It’s that time again: Sending some link love to my colleagues.
- Keith Combs points us to TCP/IP Registry Values for Microsoft Windows Vista and Windows Server 2008. Now you too can tweak values you don’t understand.
- Jim O’Neil shows how to plug OpenSearch search into Explorer and customize it a bit. Scott Hanselman provides a few to get you started. Other resourceful folks have cooked up still more. (Oh, and if you want “Search the Internet” to be available from your Start menu, you can turn on Add Search Internet link to Start Menu in the Group Policy Editor under User Configuration, Administrative Templates, Start Menu and Taskbar.)
- Eric Lawrence takes time out from his day blog to post on the Fiddler blog.
- Andy Pennell gives some backstory on the secrecy behind the KIN phone announcement. (I have a few KIN promotional items which I plan to use as a contest giveaway. First I need a contest idea…)
- Murray Sargent digs into the Unicode Bidi Algorithm, specifically where it tends to fall down.
- Gus Class explains how to report bugs in SDK documentation.
- Paul Betts investigates the case of the disappearing OnLoad exception.
- The Group Policy Search tool on MSDN lets you browse or search a database of group policies.

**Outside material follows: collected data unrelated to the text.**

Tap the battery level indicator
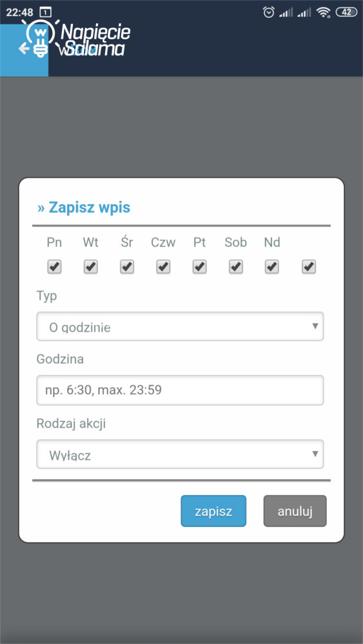The image size is (363, 644). coord(346,12)
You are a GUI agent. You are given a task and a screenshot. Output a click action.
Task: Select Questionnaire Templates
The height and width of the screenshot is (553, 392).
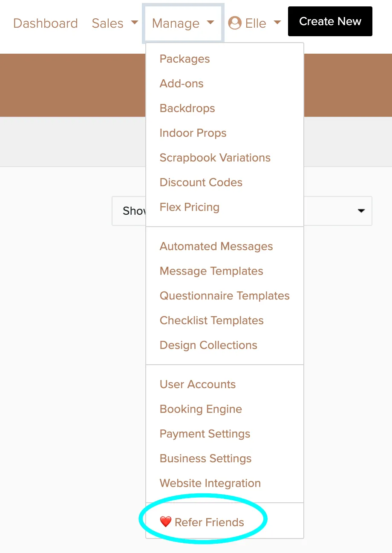click(225, 296)
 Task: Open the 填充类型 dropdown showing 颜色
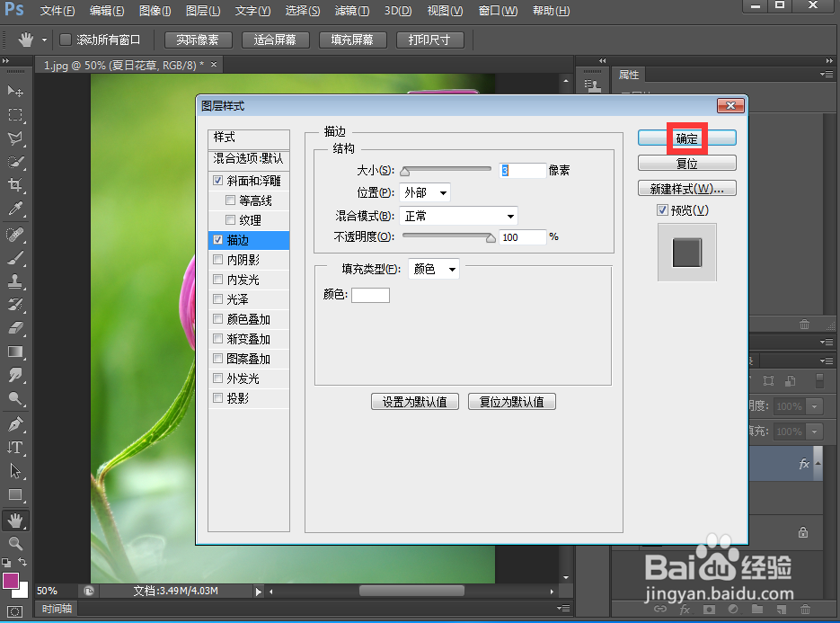434,268
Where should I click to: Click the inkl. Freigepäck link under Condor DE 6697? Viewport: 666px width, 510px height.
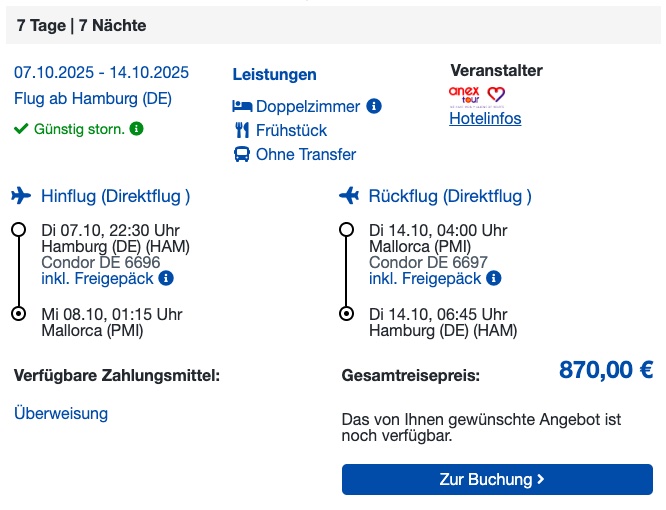[425, 279]
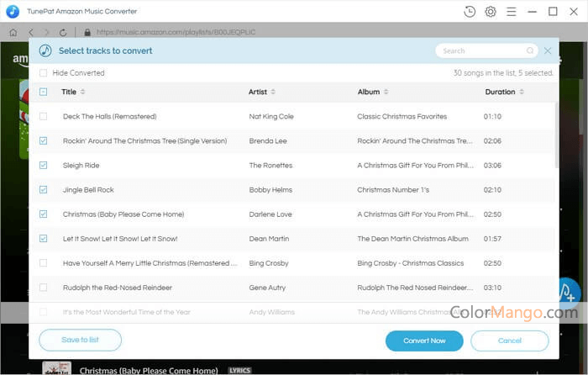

You can even install an Internet Explorer search provider or a Windows 7 Search Connector so you can search for group policies directly from Internet Explorer or Explorer.
- Chris Jackson answers the question What is the deal with shimming on Windows Vista 64-bit? He also explains that you can’t fix application compatibility problems with dialog boxes. (Chris also covers an application compatibility bug that technically isn’t a compatibility bug at all because the problem occurred even on Windows XP. The application was mixing colors that weren’t meant to be mixed.)
- Volker Will points out that support for 32-bit applications is an optional component in Windows Server 2008 R2 Server Core. (Man, what a long product name.)
- Eric Ligman discovers that the use of acronyms is way out of control.
- The WER Services blog explains what the three answers to “Help protect your computer and improve Windows automatically” actually mean.
- Chris Pendleton noted some special map mash-ups from the City of Seattle: The Travelers Information Map and My Neighborhood Map. (In the time since that entry was written, Chris has taken up posting to the Bing Maps blog.)
- Larry Osterman tells another story of Last Checkin Chicken.